A pesquisa Quaest encomendada pelo Grupo Globo e divulgada nesta quarta-feira (2) mostra Augusto Cury…

o que significa o resultado da pesquisa Quaest?
Confira a análise dos especialistas e cientistas políticos da FESPSP sobre a nova pesquisa Quaest
A mais recente rodada da pesquisa Quaest (BR-07065/2026), divulgada nesta quarta-feira (02/09), revela um cenário de acirramento no qual a polarização política é impactada pela ascensão de uma nova força eleitoral.
De acordo com os cientistas políticos do Laboratório de Opinião Pública e Mídias Digitais (Labop) da FESPSP (Fundação Escola de Sociologia e Política de São Paulo), o avanço de Augusto Cury (10%) e o estreitamento da distância entre o presidente Lula e o senador Flávio Bolsonaro confirmam o direcionamento do foco do pleito para o eleitor não alinhado e para a migração de votos, que podem decidir o resultado da eleição à Presidência da República.
Eleitor indeciso e pendular é estratégico
De acordo com Beto Vasques, analista político e coordenador do Labop, a situação de empate técnico entre Lula e Flávio está se transformando em um empate numérico real no segundo turno, o que torna o processo eleitoral ainda mais instável.
Para Vasques, o foco estratégico da disputa agora se divide em três dimensões: o comportamento do eleitor indeciso e pendular; o peso do eleitor abstencionista ou que opta pelo voto em branco e nulo; e a dinâmica de migração dos votos de candidatos como Cury, Caiado, Renan e Zema do primeiro para o segundo turno.
Cenário é desafiador para o governo
O cientista político e professor Hilton Fernandes destaca que, enquanto Lula (37%) e Flávio (30%) demonstram estabilidade em seus patamares de primeiro turno, *Cury parece crescer principalmente entre eleitores de Renan, Caiado e Zema, que registram oscilações negativas. O dado *chama a atenção por ocorrer justamente em um período de maior exposição e crescimento do conhecimento público sobre esses nomes, contrariando o que se espera tradicionalmente nesta fase das campanhas.
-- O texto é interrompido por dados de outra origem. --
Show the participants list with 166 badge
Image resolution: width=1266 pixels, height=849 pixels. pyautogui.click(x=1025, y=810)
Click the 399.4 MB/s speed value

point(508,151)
Fernandes alerta que o desenho atual das pesquisas impõe barreiras complexas ao atual governo. Para Lula, o cenário apresentado pela Quaest é desafiador, pois mostra uma *movimentação dos eleitores em torno de candidaturas de oposição, o que torna o segundo turno mais difícil para o presidente”, avalia.
Ascensão de Cury sinaliza voto de desconforto
Para o cientista político Jairo Pimentel, a Quaest de hoje sugere que Flávio Bolsonaro tem demonstrado “crescente eficiência” em canalizar o sentimento antipetista diretamente em intenções de voto.
*No que diz respeito a Augusto Cury, o crescimento de sua candidatura nas intenções de voto não sinaliza necessariamente uma guinada do eleitorado ao centro ideológico, mas sim a *expressão de um “voto de desconforto com as duas candidaturas dominantes”, composto por cidadãos que buscam romper a escolha binária. “O ponto decisivo, portanto, deixa de ser quem lidera agora e passa a ser quem terá maior capacidade de incorporar, na reta final, esse contingente ainda não plenamente alinhado aos dois polos”.